Just days into his new job as head chef at The Old Fitz, Toby Stansfield has quickly made his own mark at the influential Woolloomooloo gastro-theatre pub.
The first move? Brasserie Fitz is dead, long live Bistro Fitz.
Stansfield, who follows the respected Anna Ugarte-Carral and culinary act Nicholas Hill before her, brings his own glittering resume to the Old Fitz kitchen, with stints as chef at the pasta shop Yellow, Monopole and Fabbrica.

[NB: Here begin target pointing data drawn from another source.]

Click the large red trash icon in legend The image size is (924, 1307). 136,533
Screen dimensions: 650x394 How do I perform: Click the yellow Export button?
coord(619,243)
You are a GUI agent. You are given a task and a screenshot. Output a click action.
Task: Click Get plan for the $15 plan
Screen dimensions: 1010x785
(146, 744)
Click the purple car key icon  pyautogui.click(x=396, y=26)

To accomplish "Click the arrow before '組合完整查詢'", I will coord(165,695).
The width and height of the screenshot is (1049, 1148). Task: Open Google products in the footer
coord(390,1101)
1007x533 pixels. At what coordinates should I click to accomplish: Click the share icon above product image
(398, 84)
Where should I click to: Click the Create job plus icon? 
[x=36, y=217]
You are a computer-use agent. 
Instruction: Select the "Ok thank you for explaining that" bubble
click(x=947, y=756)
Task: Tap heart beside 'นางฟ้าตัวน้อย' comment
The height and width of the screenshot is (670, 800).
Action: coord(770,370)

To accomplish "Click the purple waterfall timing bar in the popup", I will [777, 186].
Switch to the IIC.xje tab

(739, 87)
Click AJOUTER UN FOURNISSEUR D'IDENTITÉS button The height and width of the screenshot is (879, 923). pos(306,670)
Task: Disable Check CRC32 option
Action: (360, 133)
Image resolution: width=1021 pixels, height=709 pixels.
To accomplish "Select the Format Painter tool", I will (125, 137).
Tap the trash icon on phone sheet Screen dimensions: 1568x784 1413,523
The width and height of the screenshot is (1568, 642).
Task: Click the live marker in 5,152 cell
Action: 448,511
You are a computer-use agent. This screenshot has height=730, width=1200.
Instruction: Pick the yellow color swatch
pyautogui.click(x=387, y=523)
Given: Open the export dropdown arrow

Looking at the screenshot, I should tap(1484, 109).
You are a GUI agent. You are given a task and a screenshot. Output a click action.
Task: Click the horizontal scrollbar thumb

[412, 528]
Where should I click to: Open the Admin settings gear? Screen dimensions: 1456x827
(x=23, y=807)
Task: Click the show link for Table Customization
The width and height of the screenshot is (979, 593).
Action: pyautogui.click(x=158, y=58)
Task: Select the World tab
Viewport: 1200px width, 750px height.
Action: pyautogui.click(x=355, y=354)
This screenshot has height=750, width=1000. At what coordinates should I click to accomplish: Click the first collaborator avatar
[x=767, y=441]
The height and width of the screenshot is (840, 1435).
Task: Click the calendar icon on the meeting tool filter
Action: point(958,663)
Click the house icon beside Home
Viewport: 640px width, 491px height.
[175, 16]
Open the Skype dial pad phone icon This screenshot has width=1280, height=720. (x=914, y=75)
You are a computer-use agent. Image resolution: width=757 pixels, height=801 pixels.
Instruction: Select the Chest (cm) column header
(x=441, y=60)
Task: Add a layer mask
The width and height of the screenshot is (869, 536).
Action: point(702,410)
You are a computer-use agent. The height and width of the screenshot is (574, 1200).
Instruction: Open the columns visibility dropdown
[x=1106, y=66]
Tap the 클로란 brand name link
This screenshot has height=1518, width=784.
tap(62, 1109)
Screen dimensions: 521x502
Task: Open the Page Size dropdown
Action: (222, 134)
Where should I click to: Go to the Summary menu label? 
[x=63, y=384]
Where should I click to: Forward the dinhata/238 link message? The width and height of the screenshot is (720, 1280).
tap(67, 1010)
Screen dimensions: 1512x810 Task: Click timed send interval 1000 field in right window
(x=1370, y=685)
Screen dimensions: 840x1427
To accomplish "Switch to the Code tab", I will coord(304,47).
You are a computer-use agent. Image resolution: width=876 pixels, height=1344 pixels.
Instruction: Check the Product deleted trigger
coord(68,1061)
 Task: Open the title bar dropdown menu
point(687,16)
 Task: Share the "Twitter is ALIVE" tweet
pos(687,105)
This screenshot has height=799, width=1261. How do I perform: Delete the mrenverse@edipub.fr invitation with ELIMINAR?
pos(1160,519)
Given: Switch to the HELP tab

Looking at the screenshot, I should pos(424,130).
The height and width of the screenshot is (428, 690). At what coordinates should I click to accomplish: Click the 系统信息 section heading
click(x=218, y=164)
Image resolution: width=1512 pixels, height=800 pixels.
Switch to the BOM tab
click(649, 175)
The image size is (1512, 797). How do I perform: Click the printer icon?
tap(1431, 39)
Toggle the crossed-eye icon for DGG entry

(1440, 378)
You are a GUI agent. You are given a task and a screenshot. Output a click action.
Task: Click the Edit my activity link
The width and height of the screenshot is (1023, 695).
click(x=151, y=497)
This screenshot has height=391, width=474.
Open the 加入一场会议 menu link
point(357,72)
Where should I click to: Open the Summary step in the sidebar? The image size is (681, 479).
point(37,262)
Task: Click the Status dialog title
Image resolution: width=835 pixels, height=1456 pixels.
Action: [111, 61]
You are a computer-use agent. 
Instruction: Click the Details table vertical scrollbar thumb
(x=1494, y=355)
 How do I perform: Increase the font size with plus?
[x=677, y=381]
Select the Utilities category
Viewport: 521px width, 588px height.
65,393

Its first menus roll out on Friday 24th June – there will be a separate one for the pub and bistro – with Stansfield promising semolina trophy with pesto, pangrattato and pecorino on the opening bistro menu, along with a 15-layer crepe cake with dulce de leche crème and rosella flowers.
The Old Fitz’s reputation for playful food was a big draw for Stansfield, who told Good Food last month.
“One of the things I especially like about the Old Fitz is that the chef gets a lot of freedom,” he says.
He promised to introduce a version of the “cock roll” on the pub menu, and true to his word, there’s a pimped confit rooster roll with mayonnaise and dill.
In addition to his rooster bun, keep an eye out for reinterpreted fairy tale bread and vanilla slice.